Sui Zhou brushes the hair framing Tang Fan’s face behind his ears, pats it down into place. Then, he sits up on his elbows, grunting at the twinge that thrums down his shoulders. Tang Fan has little choice in the matter but to sit up, but he still has his say, and he ensures his voice is well heard as he settles back in Sui Zhou’s lap.
“But I’m,” Tang Fan flaps a hand between them, the other fluttering restlessly along Sui Zhou’s waist, “but you’re—”
“Sleep first,” Sui Zhou interjects. Then, “It will keep,” he promises. If it can’t make it to daylight, it wasn’t meant to be.

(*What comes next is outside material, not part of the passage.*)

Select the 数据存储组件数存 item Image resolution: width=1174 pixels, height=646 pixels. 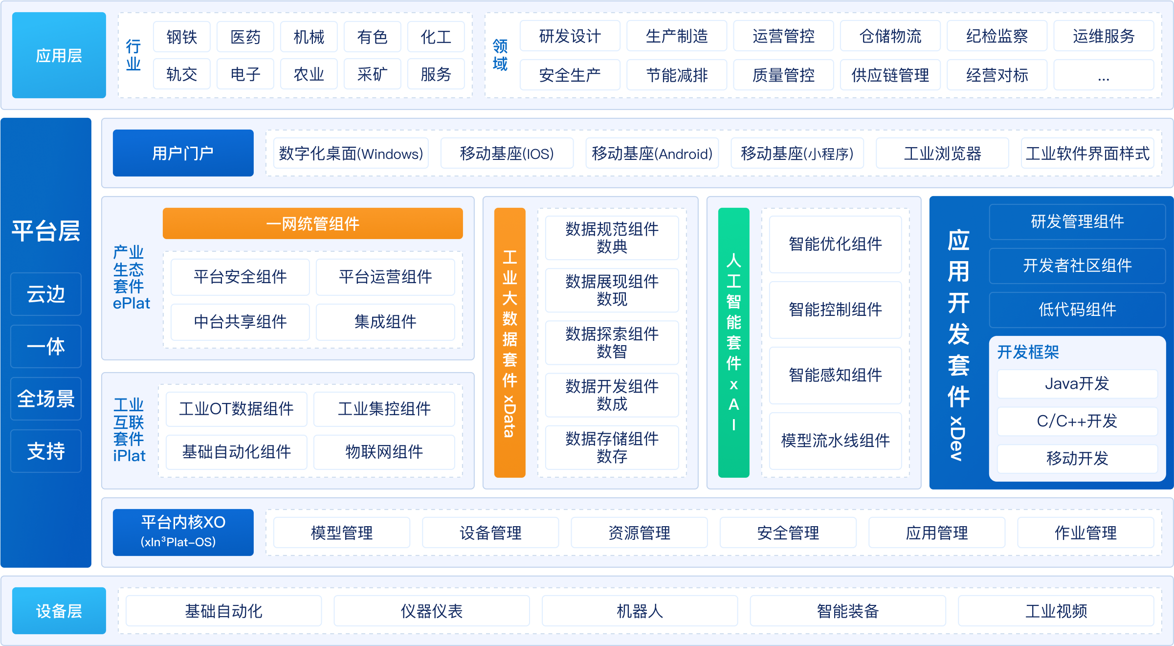pyautogui.click(x=611, y=447)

The agitation hardening Tang Fan’s expression abates, though the sulk left behind beneath its wake indicates it is, at least somewhat, begrudgingly. He plants his hands on the bed, then, something tight and dangerous flashing in his eyes, he crawls out of Sui Zhou’s lap with one long dragging thrust along Sui Zhou’s cock that goes on and on and on. Need pools anew low in Sui Zhou’s belly, white-hot, like molten melted wax, calcifying into a burl that fills him up to the back of his throat. He pants out, ragged, and the pointedly petulant crimp of Tang Fan’s mouth smoothes out, mood mollified by his own achieved mischief.
Sui Zhou swallows, and the pressure evens out, fades back to a throb he can tolerate. He wrests his hand out from under the half-shucked blanket as he turns over, twisting just enough to watch Tang Fan as he draws his legs beneath him in a kneel. The exhaustion he’s stemming starting to creep into the narrow of his eyes and the crook of his smile as he looks down at Sui Zhou, fumbling for the ties of his outer robe.
“You are a terrible tease,” Tang Fan gripes, parting his robe at the waist and gathering his skirts out from his lap, wriggling around to free the parts tamped down by his knees. “Cruel! Ungenerous. I want Zhu Hongwu doufu for breakfast. It’s only fair. Oh, and...”
Sui Zhou doesn’t rise to his bait by objecting as to who better fits Tang Fan’s accusations, and which. Tang Fan fills the space with his chatter, his demands escalating from childish to outlandish as he goes on to strip his robe back and pull up his hair, bundling it all back into its ties in a sloppy ponytail. By the time he has to stop and stifle a yawn, shivering, the back of one hand daintily shielding his mouth while he tosses his robe over the foot of the bed with the other, his breakfast list has bloated. In its final state, it is something more akin to a lavish feast of curiosities for a particularly spoiled concubine with child. Sui Zhou is almost charmed by the thought of the exasperating compromises that will need to be bartered for in the morning if Tang Fan manages to remember even half of his requests. Only Tang Fan could evoke such a fondness through annoyance.
“Let me in,” Tang Fan complains, voice sleep-thick, and Sui Zhou turns back over, lies flat, and lifts the blankets for Tang Fan to bundle back in underneath. He’s frosted over again where he fits flush against Sui Zhou’s side, hand fitting around his hip, face nuzzling into his chest. His breath hitches around another shiver as he breathes out, and Sui Zhou, more tentative than Tang Fan is and has been, gingerly curls his arm around Tang Fan’s back, finding a place to set his hand down on the bony slope of his shoulder, fingers threading through the splay of his hair. For all his protest, it does not take Tang Fan long at all to drift off, the swell of his chest with every inhale levelling out, mouth parting slack against Sui Zhou’s shirt, breath slow and soft.
Sleep doesn’t loop back for Sui Zhou as easily as it comes to Tang Fan. It takes longer for the vice of his vigilance to release him enough that he can let go. In lieu and until then, though, the way the quiet shapes around their mingling breaths and the warm fold of Tang Fan’s body over his is peaceful enough. An agreeable compensation.
Notes
I wake astounded in my cold, cold bed,
And out the window all I see is light.